--- SUPPLIED RECORDS Enclosed Below ---
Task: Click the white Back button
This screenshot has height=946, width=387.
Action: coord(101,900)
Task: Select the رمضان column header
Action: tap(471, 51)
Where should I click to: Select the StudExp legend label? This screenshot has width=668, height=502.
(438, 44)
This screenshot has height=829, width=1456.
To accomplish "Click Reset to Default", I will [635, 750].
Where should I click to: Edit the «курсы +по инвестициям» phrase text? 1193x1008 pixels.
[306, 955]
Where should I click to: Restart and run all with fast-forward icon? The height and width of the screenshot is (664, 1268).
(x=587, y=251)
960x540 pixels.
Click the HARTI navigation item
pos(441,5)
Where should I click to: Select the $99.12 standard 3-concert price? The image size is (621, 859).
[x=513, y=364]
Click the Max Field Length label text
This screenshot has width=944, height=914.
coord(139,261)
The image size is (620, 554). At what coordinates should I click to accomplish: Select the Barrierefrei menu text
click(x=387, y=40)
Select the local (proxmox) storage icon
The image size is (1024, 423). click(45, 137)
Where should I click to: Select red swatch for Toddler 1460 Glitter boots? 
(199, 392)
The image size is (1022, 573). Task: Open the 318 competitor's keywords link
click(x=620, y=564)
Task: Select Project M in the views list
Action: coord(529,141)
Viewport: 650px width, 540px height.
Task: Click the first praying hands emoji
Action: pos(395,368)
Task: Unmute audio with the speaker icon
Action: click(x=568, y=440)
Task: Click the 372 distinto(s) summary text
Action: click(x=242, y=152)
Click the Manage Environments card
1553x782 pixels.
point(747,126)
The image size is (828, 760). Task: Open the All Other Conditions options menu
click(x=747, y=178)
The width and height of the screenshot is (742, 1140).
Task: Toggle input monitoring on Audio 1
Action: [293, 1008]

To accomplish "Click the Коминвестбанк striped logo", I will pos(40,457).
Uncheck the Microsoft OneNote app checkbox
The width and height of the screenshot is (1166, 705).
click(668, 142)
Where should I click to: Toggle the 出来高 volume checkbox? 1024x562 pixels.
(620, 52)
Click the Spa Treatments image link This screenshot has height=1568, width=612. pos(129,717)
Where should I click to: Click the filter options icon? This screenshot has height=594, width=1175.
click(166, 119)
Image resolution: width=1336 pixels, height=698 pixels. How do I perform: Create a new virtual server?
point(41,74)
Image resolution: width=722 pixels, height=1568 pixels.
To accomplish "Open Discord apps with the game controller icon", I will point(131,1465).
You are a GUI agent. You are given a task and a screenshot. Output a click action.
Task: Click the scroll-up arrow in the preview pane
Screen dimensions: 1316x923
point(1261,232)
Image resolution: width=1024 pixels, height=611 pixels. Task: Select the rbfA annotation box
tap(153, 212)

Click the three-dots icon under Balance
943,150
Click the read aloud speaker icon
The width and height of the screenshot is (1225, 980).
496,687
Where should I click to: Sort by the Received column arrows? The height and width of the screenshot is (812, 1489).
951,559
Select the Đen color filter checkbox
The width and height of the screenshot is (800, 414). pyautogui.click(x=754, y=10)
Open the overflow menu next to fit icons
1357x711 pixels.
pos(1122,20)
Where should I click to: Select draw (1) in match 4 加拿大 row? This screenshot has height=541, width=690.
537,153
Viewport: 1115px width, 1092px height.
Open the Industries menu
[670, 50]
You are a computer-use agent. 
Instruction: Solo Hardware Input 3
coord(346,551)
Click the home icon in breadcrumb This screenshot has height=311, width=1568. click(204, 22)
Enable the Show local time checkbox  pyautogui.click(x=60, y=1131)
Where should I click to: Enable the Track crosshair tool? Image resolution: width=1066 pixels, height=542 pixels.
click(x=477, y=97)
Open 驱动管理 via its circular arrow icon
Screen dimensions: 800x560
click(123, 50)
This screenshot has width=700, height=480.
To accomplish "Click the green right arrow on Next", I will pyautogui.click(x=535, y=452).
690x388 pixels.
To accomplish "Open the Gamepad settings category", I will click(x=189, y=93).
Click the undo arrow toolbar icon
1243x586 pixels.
--- End of Enclosed SUPPLIED RECORDS ---
Working from the material above, retype exactly the lines from the one with "Open the Industries menu" through the one with "Click the undo arrow toolbar icon", both included, and only those lines.

ANSWER FOR THE TASK
Open the Industries menu
[670, 50]
You are a computer-use agent. 
Instruction: Solo Hardware Input 3
coord(346,551)
Click the home icon in breadcrumb This screenshot has height=311, width=1568. click(204, 22)
Enable the Show local time checkbox  pyautogui.click(x=60, y=1131)
Where should I click to: Enable the Track crosshair tool? Image resolution: width=1066 pixels, height=542 pixels.
click(x=477, y=97)
Open 驱动管理 via its circular arrow icon
Screen dimensions: 800x560
click(123, 50)
This screenshot has width=700, height=480.
To accomplish "Click the green right arrow on Next", I will pyautogui.click(x=535, y=452).
690x388 pixels.
To accomplish "Open the Gamepad settings category", I will click(x=189, y=93).
Click the undo arrow toolbar icon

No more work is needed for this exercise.